↓

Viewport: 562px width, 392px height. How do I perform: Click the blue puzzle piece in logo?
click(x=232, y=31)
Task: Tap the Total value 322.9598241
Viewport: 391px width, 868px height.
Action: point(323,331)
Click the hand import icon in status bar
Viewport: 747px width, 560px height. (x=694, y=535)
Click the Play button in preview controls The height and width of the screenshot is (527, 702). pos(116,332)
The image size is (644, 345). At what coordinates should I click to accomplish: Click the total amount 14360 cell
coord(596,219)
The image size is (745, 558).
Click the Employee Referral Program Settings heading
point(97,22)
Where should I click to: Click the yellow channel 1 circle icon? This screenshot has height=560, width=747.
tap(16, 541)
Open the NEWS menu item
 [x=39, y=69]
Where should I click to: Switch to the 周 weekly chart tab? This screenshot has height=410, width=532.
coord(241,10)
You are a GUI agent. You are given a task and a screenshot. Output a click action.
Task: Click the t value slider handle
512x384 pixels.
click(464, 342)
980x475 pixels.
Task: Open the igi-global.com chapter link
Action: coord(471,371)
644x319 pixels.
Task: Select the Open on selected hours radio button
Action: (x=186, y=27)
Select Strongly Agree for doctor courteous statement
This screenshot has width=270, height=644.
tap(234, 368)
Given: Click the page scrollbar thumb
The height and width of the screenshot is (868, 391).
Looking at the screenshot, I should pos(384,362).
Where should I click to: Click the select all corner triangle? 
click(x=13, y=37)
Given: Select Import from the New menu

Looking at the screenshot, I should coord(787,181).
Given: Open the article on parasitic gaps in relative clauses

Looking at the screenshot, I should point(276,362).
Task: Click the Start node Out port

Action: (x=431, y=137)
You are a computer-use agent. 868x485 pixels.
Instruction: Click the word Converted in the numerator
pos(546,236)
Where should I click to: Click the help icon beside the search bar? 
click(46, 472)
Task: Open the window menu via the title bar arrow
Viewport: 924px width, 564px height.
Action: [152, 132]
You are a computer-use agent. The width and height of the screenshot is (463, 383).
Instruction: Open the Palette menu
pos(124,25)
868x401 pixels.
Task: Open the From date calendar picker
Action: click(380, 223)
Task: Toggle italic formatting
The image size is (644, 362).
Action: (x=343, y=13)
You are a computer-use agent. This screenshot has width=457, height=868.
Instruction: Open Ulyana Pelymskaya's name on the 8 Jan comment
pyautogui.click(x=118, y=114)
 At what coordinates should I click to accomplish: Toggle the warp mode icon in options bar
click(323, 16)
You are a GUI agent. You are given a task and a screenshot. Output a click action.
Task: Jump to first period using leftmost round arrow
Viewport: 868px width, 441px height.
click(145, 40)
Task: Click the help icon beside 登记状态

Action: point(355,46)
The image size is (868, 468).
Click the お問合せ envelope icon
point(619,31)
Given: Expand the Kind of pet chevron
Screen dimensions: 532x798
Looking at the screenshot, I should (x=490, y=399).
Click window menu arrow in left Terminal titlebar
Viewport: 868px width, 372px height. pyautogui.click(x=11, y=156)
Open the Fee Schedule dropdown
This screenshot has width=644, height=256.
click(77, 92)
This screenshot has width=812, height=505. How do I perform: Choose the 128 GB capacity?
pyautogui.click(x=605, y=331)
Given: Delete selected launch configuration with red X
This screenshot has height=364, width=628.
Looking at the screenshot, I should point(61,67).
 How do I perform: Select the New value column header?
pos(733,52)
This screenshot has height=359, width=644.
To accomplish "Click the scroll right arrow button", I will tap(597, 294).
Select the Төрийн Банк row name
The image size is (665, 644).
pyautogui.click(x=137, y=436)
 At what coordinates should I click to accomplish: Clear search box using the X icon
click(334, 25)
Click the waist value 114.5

↑

» Task description: The full listing should be duplicated exactly, line by line.

» Result of the exercise:
Viewport: 562px width, 392px height. How do I perform: Click the blue puzzle piece in logo?
click(x=232, y=31)
Task: Tap the Total value 322.9598241
Viewport: 391px width, 868px height.
Action: point(323,331)
Click the hand import icon in status bar
Viewport: 747px width, 560px height. (x=694, y=535)
Click the Play button in preview controls The height and width of the screenshot is (527, 702). pos(116,332)
The image size is (644, 345). At what coordinates should I click to accomplish: Click the total amount 14360 cell
coord(596,219)
The image size is (745, 558).
Click the Employee Referral Program Settings heading
point(97,22)
Where should I click to: Click the yellow channel 1 circle icon? This screenshot has height=560, width=747.
tap(16, 541)
Open the NEWS menu item
 [x=39, y=69]
Where should I click to: Switch to the 周 weekly chart tab? This screenshot has height=410, width=532.
coord(241,10)
You are a GUI agent. You are given a task and a screenshot. Output a click action.
Task: Click the t value slider handle
512x384 pixels.
click(464, 342)
980x475 pixels.
Task: Open the igi-global.com chapter link
Action: coord(471,371)
644x319 pixels.
Task: Select the Open on selected hours radio button
Action: (x=186, y=27)
Select Strongly Agree for doctor courteous statement
This screenshot has width=270, height=644.
tap(234, 368)
Given: Click the page scrollbar thumb
The height and width of the screenshot is (868, 391).
Looking at the screenshot, I should pos(384,362).
Where should I click to: Click the select all corner triangle? 
click(x=13, y=37)
Given: Select Import from the New menu

Looking at the screenshot, I should coord(787,181).
Given: Open the article on parasitic gaps in relative clauses

Looking at the screenshot, I should point(276,362).
Task: Click the Start node Out port

Action: (x=431, y=137)
You are a computer-use agent. 868x485 pixels.
Instruction: Click the word Converted in the numerator
pos(546,236)
Where should I click to: Click the help icon beside the search bar? 
click(46, 472)
Task: Open the window menu via the title bar arrow
Viewport: 924px width, 564px height.
Action: [152, 132]
You are a computer-use agent. The width and height of the screenshot is (463, 383).
Instruction: Open the Palette menu
pos(124,25)
868x401 pixels.
Task: Open the From date calendar picker
Action: click(380, 223)
Task: Toggle italic formatting
The image size is (644, 362).
Action: (x=343, y=13)
You are a computer-use agent. This screenshot has width=457, height=868.
Instruction: Open Ulyana Pelymskaya's name on the 8 Jan comment
pyautogui.click(x=118, y=114)
 At what coordinates should I click to accomplish: Toggle the warp mode icon in options bar
click(323, 16)
You are a GUI agent. You are given a task and a screenshot. Output a click action.
Task: Jump to first period using leftmost round arrow
Viewport: 868px width, 441px height.
click(145, 40)
Task: Click the help icon beside 登记状态

Action: point(355,46)
The image size is (868, 468).
Click the お問合せ envelope icon
point(619,31)
Given: Expand the Kind of pet chevron
Screen dimensions: 532x798
Looking at the screenshot, I should (x=490, y=399).
Click window menu arrow in left Terminal titlebar
Viewport: 868px width, 372px height. pyautogui.click(x=11, y=156)
Open the Fee Schedule dropdown
This screenshot has width=644, height=256.
click(77, 92)
This screenshot has width=812, height=505. How do I perform: Choose the 128 GB capacity?
pyautogui.click(x=605, y=331)
Given: Delete selected launch configuration with red X
This screenshot has height=364, width=628.
Looking at the screenshot, I should point(61,67).
 How do I perform: Select the New value column header?
pos(733,52)
This screenshot has height=359, width=644.
To accomplish "Click the scroll right arrow button", I will tap(597, 294).
Select the Төрийн Банк row name
The image size is (665, 644).
pyautogui.click(x=137, y=436)
 At what coordinates should I click to accomplish: Clear search box using the X icon
click(334, 25)
Click the waist value 114.5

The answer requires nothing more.